RECORDS SHOWN Start Marker
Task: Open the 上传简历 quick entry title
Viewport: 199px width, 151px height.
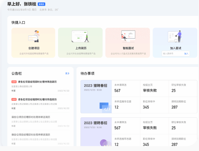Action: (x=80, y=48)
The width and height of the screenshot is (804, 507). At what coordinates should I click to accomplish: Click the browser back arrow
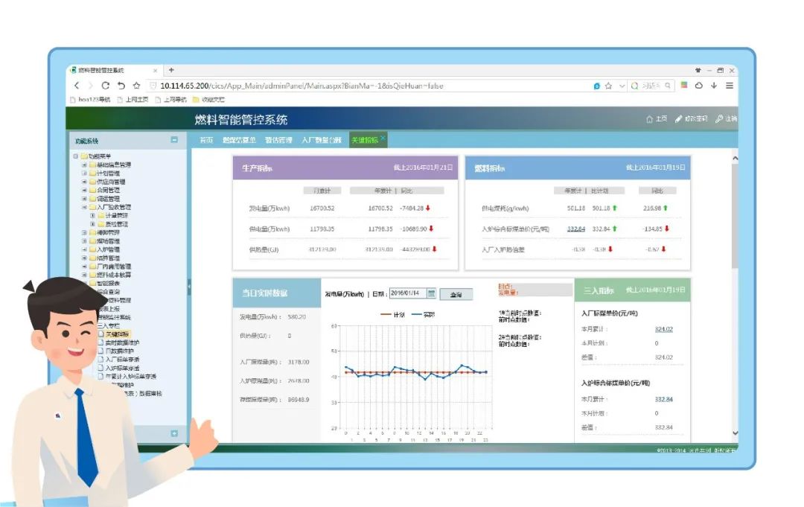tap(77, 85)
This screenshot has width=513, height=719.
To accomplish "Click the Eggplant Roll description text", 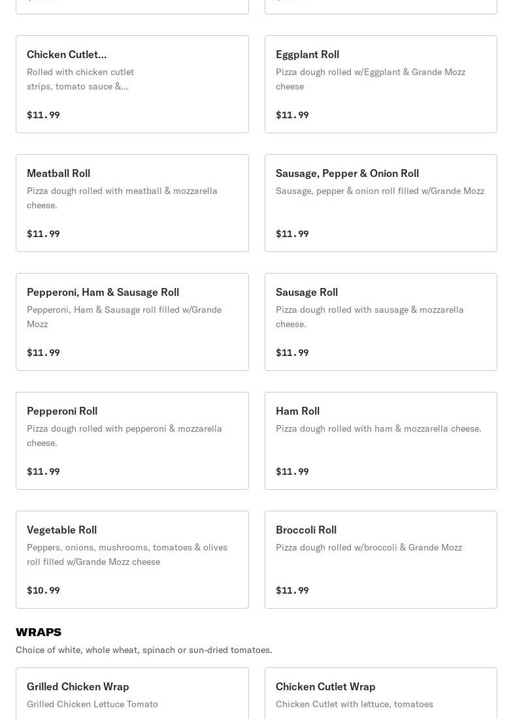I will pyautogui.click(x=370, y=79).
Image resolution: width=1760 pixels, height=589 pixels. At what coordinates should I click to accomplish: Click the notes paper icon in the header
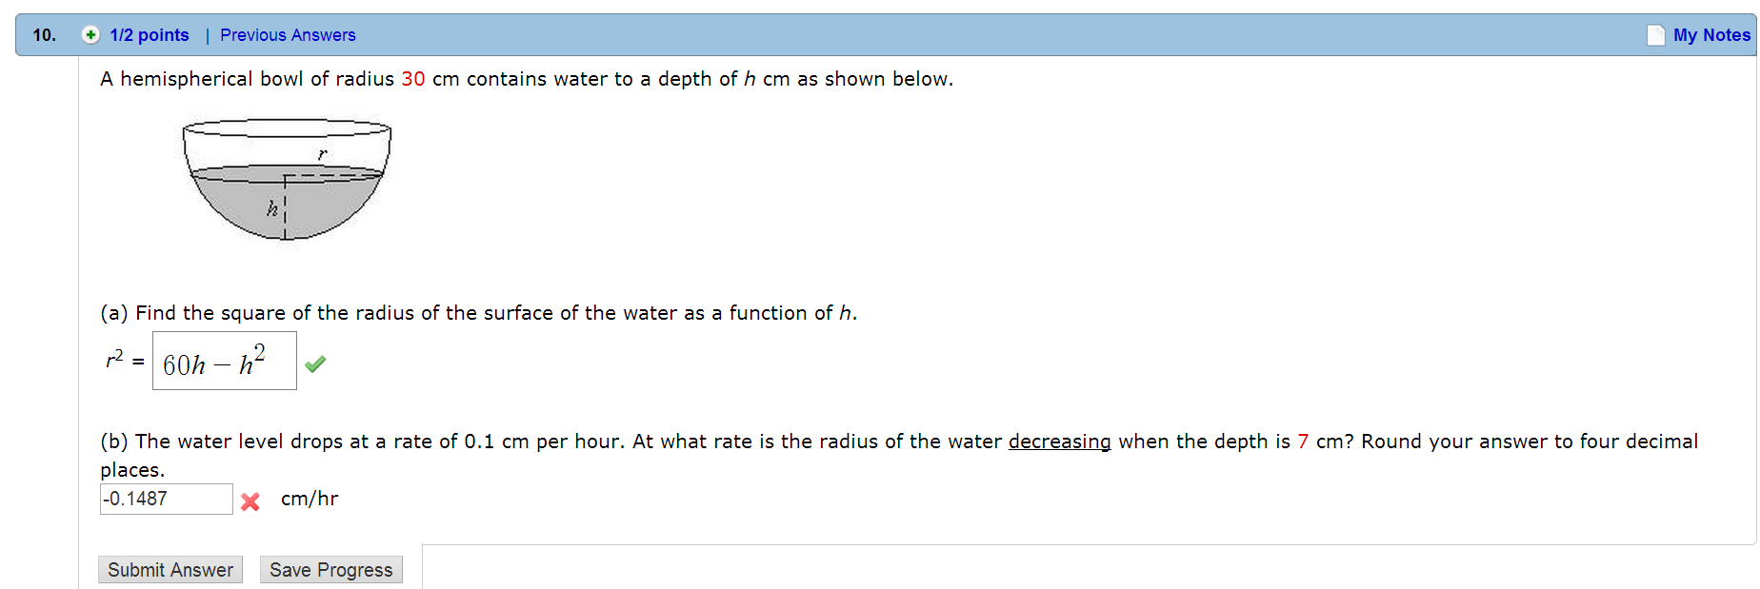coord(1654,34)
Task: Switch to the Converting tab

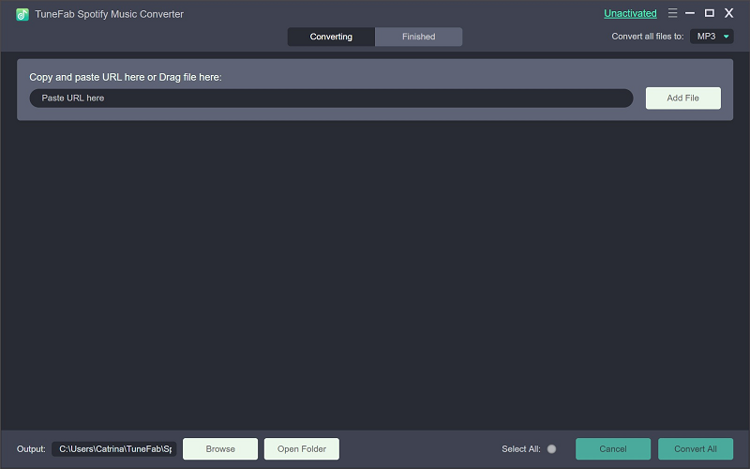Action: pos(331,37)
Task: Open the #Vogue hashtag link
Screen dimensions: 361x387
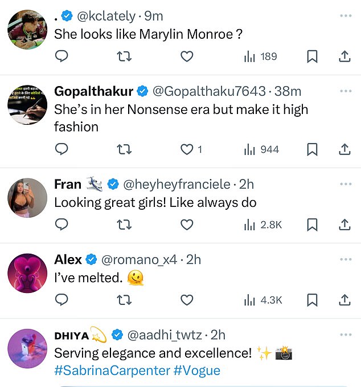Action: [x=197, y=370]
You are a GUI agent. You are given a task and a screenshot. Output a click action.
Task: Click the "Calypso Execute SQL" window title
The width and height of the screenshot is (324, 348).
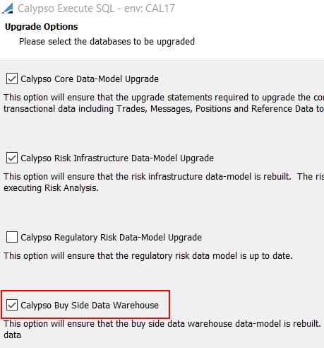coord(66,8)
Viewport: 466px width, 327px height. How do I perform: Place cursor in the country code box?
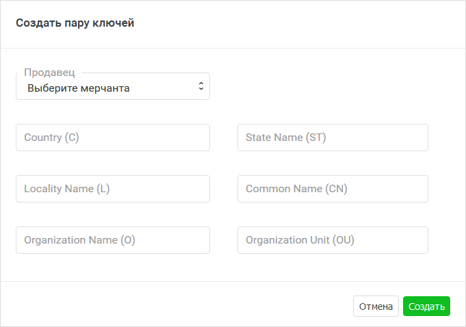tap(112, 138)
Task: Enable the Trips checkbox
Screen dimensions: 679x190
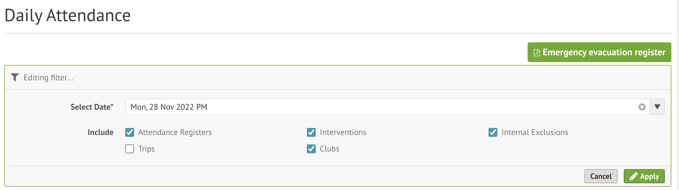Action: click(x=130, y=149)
RECORDS SHOWN End Marker
▶ _EXERCISE AIM_
The answer consists of the lines from the one holding "The width and height of the screenshot is (324, 348)." to the end of the records, inclusive, restated exactly and without pictures.

▶ _SOLUTION FOR THIS PROBLEM_
The width and height of the screenshot is (324, 348).
coord(66,8)
Viewport: 466px width, 327px height. How do I perform: Place cursor in the country code box?
tap(112, 138)
Task: Enable the Trips checkbox
Screen dimensions: 679x190
Action: click(x=130, y=149)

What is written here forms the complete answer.